Top of Records for the exercise
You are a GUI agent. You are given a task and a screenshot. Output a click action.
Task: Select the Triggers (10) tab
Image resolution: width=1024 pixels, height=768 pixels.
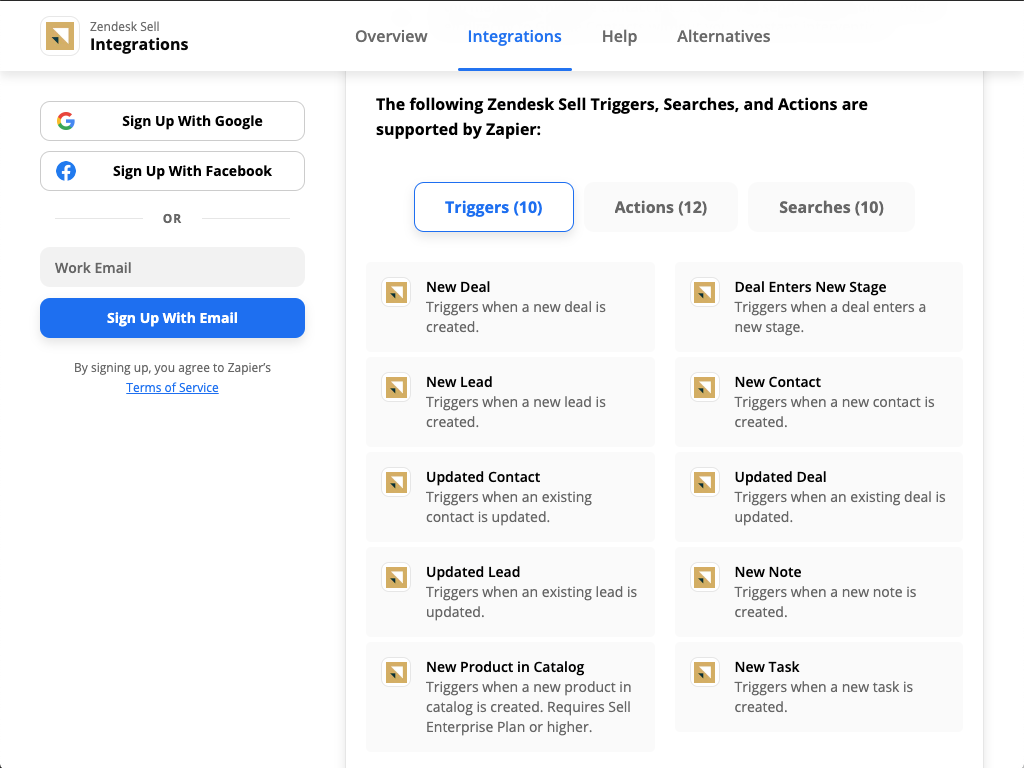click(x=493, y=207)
Bottom of Records for the exercise
Top of Records for the exercise
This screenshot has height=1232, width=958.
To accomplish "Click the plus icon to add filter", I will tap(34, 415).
Bottom of Records for the exercise
*Directions for this task*
Gather each line of the listing containing the word "screenshot" and show it.

*Response*
You are a GUI agent. You are given a task and a screenshot. Output a click action.
This screenshot has height=1232, width=958.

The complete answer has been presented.